Başbakan Binali Yıldırım’ın yanıtlaması istemiyle soru önergesi veren Tanrıkulu, şu soruları yöneltmişti: "Elinde çanta olmayan ve üzeri çıplak bir kişinin ‘Çantamda bomba var’ diye bağırdığı gibi inandırıcılıktan uzak bir açıklama neden yapılmıştır? Elinde bir bıçak bulunan Kemal Kurkut, sağ yakalanabilecekken, alandaki yüzlerce polis tarafından etkisiz hale getirilebilecekken neden öldürülmüştür?
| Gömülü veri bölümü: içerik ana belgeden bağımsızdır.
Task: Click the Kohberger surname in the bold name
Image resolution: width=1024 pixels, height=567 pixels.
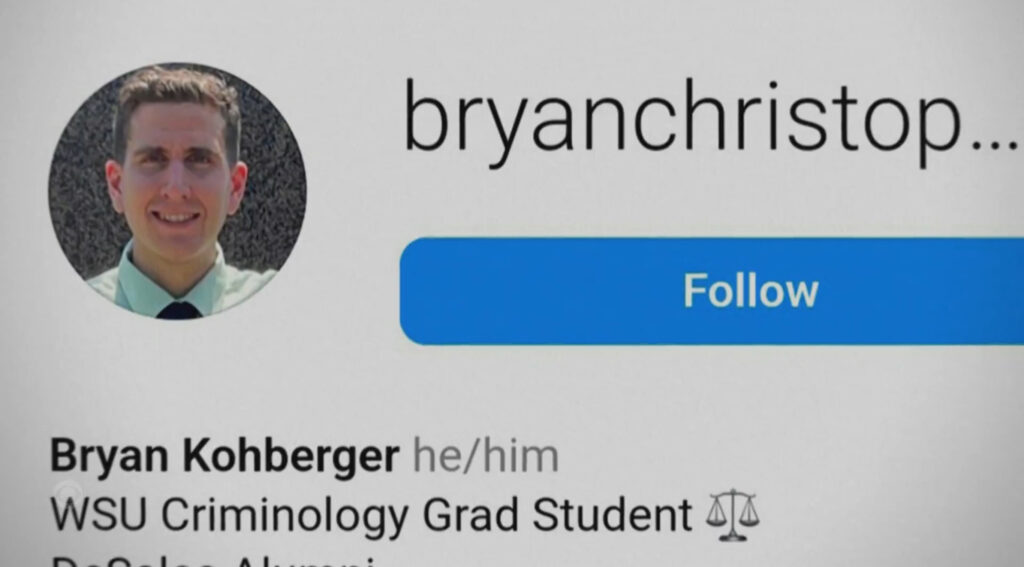Action: 291,456
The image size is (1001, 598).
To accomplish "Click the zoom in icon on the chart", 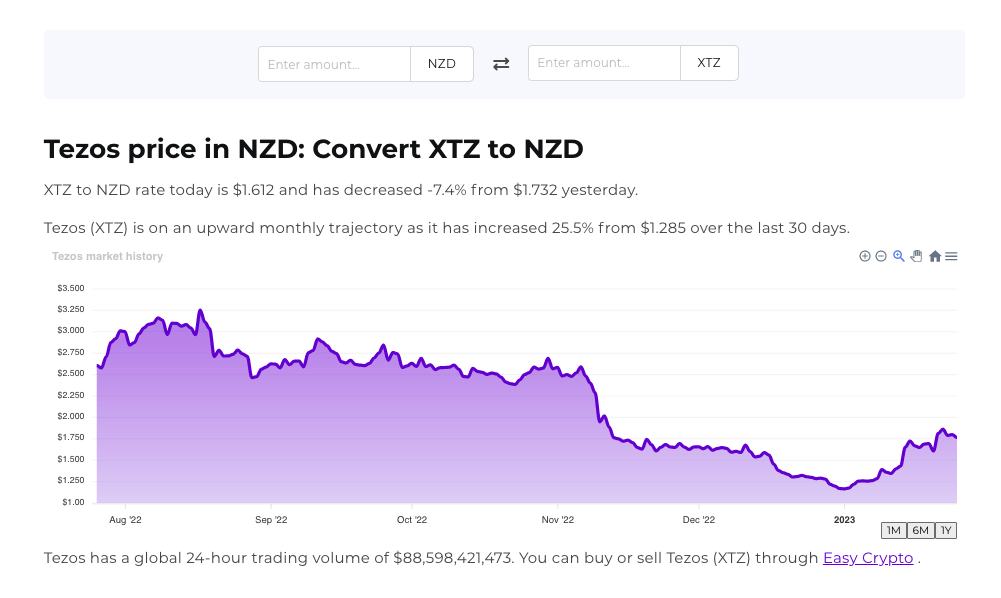I will tap(864, 256).
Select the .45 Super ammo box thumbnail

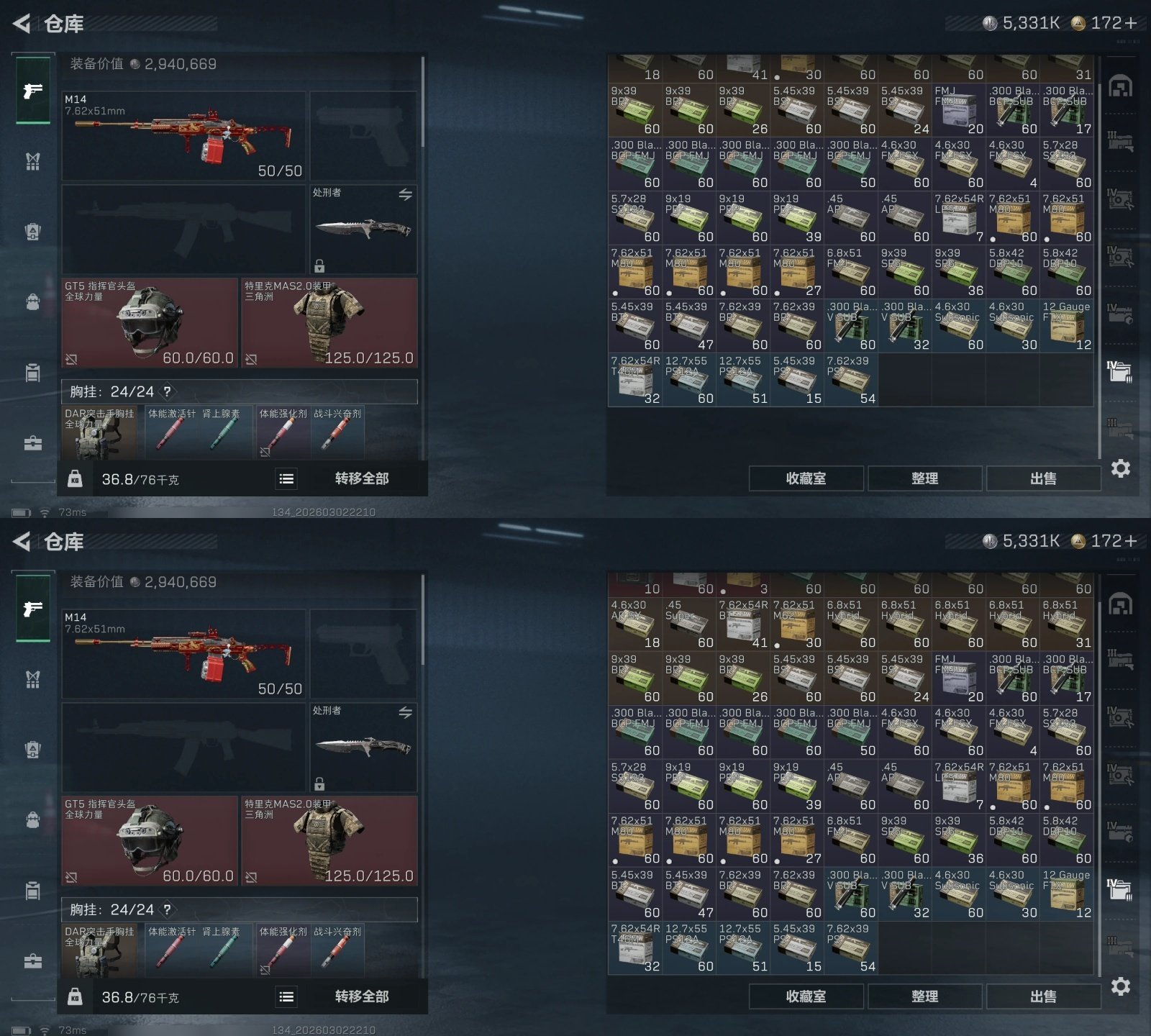(x=688, y=624)
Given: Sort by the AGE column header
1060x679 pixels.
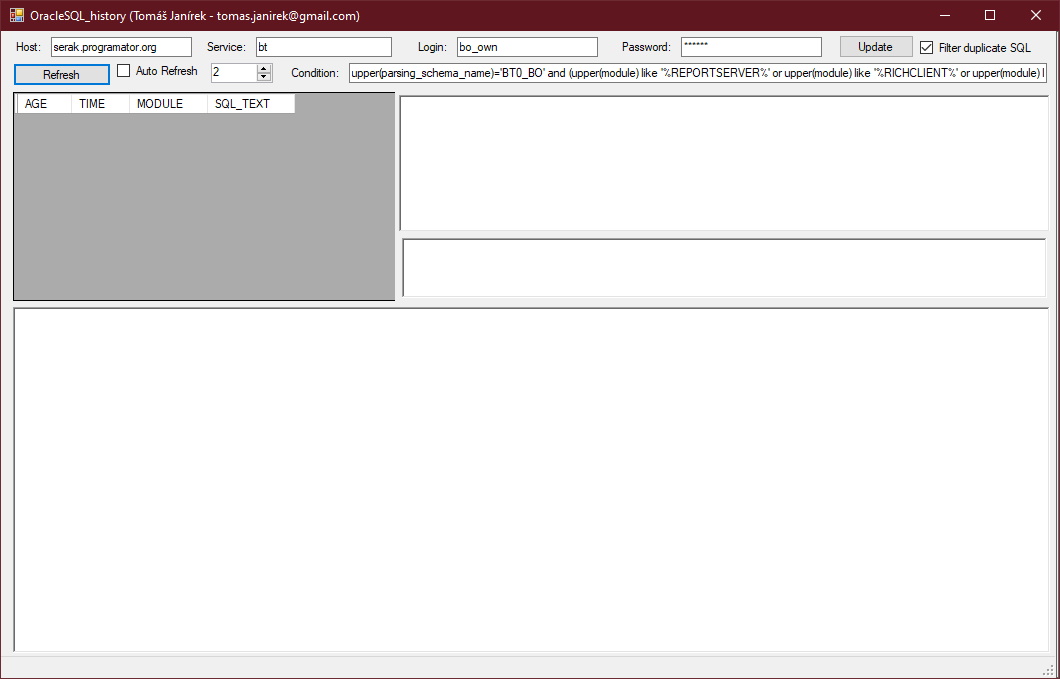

Olaydan sonra polislerin çevrede bulunan gazetecilerin fotoğraf makinelerindeki görüntüleri sildirdiği iddiası doğru mudur?" 
 
İçişleri Bakanı Süleyman Soylu’nun yanıtlaması istemiyle HDP Diyarbakır Milletvekili Sibel Yiğitalp ise şu soruları yönetmişti: "Kurkut vurulmadan da durdurabilecekken neden vurulmuştur? Kurkut’un vurulması sizce de açık bir infaz ve kasten insan öldürmek değil midir?" Her iki soru önergesine de yanıt verilmiş değil.
 
Tutuksuz yargılandığı davada sanık polis Y.Ş. ise, Kurkut'un ölümüne neden olan merminin kendi silahından çıkmadığını, Kurkut'un başka bir silahtan atılan mermi ile öldürüldüğünü iddia etti. Bunun üzerine mahkeme, olay yerinden bulunan ve Kurkut'un vurulma anını gösteren tüm zırhlı araçların güvenlik kamerası görüntülerinin toplanıp, bilirkişiye gönderilerek Kurkut'un kim tarafından vurulduğunun tespit edilmesini istedi.
 
118 GÖRÜNTÜ KAYDI İNCELENDİ: MUHTEMELEN TAKİP EDEN POLİS VURDU
 
Kurkut'un vurulma anı öncesi ve sonrasına ait toplam 118 görüntü kaydı ve kayıtlarda geçen konuşmaları tek tek çözümleyerek bilirkişi, hazırladığı raporu mahkemeye gönderdi. Raporda, incelenen videoların sonucunda 13 el ateş edildiği, bunlardan sadece 6 el atışın kameralara yansıdığı tespit edilerek, Kurkut’un bedeninin sol tarafından vurulduğu belirtildi. Raporun devamında "Mevcut görüntülerdeki ateş edenlere göre sadece 3 polisin duruş açısı, isabeti gerçekleştirebilecek durumdadır. Ancak muhtemel vurulma olayı bariyerlerde başlayan kovalamaca sonucu takip eden polis memuru tarafından gerçekleştiriliyor. Silahın ateşlendiği an görülmemekle birlikte koşar vaziyetteki göstericiye doğru direk hedef alındığı tespit edilmiştir" denildi. 
 
13 SANİYELİK GÖRÜNTÜ ‘CİNAYETİ’ 
 
Raporda yer alan bir diğer önemli bilgi, Kurkut'un vurularak öldürülmek yerine sağ yakalanabilme imkanının olduğunun yine bir polis tarafından dile getirildiği görüntü oldu.
 
Bilirkişi raporuna giren olay yerindeki bir zırhlı araca ait 13 saniyelik bu görüntüde, zırhlı araca bindikleri esnada iki polis arasındaki diyalogun kısa bir bölümü yansıyor. 
 
Normal koşullarda duyulmayan, ancak özel bir video programı yardımıyla anlaşılabilen bu kayıtta, iki polisten birinin diğerine Kurkut’un vurulmasına ilişkin "Adamı vurmaya gerek yok ki" dediği açıkça anlaşılıyor.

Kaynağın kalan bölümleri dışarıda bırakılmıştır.